The cement used to construct concrete sewerage systems around the world does a mighty job of helping wash away our waste, but does have its shortcomings. Scientists in Australia have developed a new cement-free solution they say is better equipped to handle the corrosive nature of these environments, while also helping avoid the buildup of troublesome and costly fatbergs.
The new cement-free concrete was developed by scientists at Australia’s RMIT University, where we have seen a number of innovative approaches to producing enhanced forms of concrete. These include re-using steel slag as a concrete aggregate and working building rubble into new types of road materials, and now RMIT scientists are turning their attention to the free lime.
This chemical compound is used in large amounts in the production of common Portland cement, but also makes it vulnerable to corrosion in the highly acidic environments of sewerage systems. Furthermore, residual lime can bleed out of the concrete and contribute to fatbergs, the greasy masses of oil, fat and non-biodegradable matter that can grow to weigh several tonnes and clog up pipes.
“The world’s concrete sewage pipes have suffered durability issues for too long,” says Dr Rajeev Roychand, who led the research. “Until now, there was a large research gap in developing eco-friendly material to protect sewers from corrosion and fatbergs. But we’ve created concrete that’s protective, strong and environmental – the perfect trio.”
Roychand and his team produced their new cement-free concrete largely using by-products of the manufacturing industry, combining nano-silica with fly ash, slag and hydrated lime. In testing, the team found its concrete surpassed the strength standards required of sewage pipes, with the unique blend significantly improving longevity.
“Our zero-cement concrete achieves multiple benefits: it’s environmentally friendly, reduces concrete corrosion by 96 percent and totally eliminates residual lime that is instrumental in the formation of fatbergs,” Roychand says. “With further development, our zero-cement concrete could be made totally resistant to acid corrosion.”
The research was published in the journal Resources, Conservation & Recycling.
Source: RMIT
One possible method would be to develop a fast setting version of this concrete then use a 'bell' to pull through a pipe while the concrete is injected ahead of it. Pull the bell through the pipe and it pushes the new concrete into a smooth layer on the interior of the pipe. It would stay centered despite the pull of gravity due to managing the concrete flow to be slightly higher at the bottom to counteract the weight of the bell.
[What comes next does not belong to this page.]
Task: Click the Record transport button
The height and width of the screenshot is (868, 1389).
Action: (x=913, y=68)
Another method would be an inflatable tube put into the pipe while concrete is injected around it then allowed to cure. This has been done for many years to line and reinforce old brick chimneys. Care must be taken and sometimes temporary reinforcements installed to avoid blowing the old brick chimney apart and making a huge mess.
But there's already a technology for this. Resin impregnated felt. A resin soaked felt tube is inverted into the pipe then really hot water is circulated through the pipe to harden the resin. A cutting device is then put into the pipe to cut holes where other pipes join. If the pipe is large enough, a person (who isn't claustrophobic) can go in to do the cutting. The result is a smooth, seamless pipe that flows more liquid than the old pipe. A big benefit of this process is many applications (for sewers and storm drains) require no digging. Another benefit is it can accommodate odd shaped drains so a really old one made of brick in an egg shape, or flat bottom with an arched top, or metal banded wood that's partially rotten pose no problems. The liner will push out tightly to the inner surface and the resin will bond. Spiral wound riveted iron or rolled and seamed 'tin' sheet steel that's next thing to rust being held in place by long undisturbed soil can be lined with this process.
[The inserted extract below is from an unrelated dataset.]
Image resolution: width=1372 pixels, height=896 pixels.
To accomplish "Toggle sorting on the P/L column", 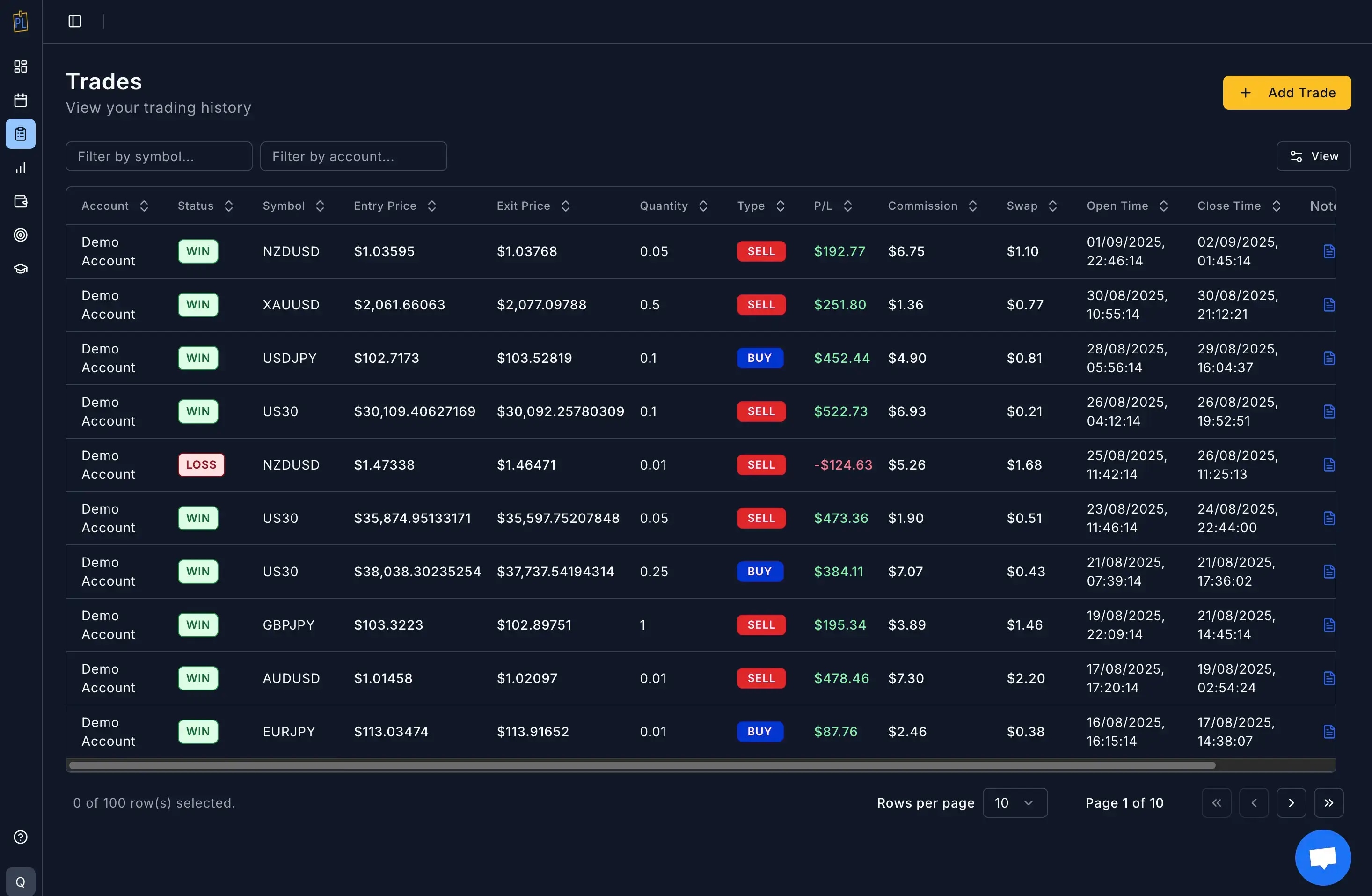I will tap(847, 206).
Another process is called pipe bursting. A heavy plastic pipe of the same internal diameter as the old is forced into old concrete, terracotta, pottery, metal, wood pipe so fast the old decayed pipe bursts apart. The broken old pipe stays in-situ. For this to work the old pipe must be weakened enough to break up and the soil around it must be able to compact some as the old pipe is pushed outwards.
For metal pipe that's still strong but has internal corrosion and perhaps some small holes, there's a process that shoves in new plastic lining. The machine slightly compresses and lubricates the plastic liner as it's being forced in rapidly. Once a length of pipe is started *it must not stop* or the liner will expand and become unable to slide. This process can have problems with joints that have protrusions into the pipe or gaps wider than the pipe into which the liner can expand then jam against the end of the next section. This is often used in aboveground gas and liquid pipes where individual sections of the metal pipe are easy to access.
For these and other relining processes the benefits are saving time and cost of replacing the old pipe, especially with underground pipes due to avoiding all or nearly all excavation - especially when pipes run below buildings.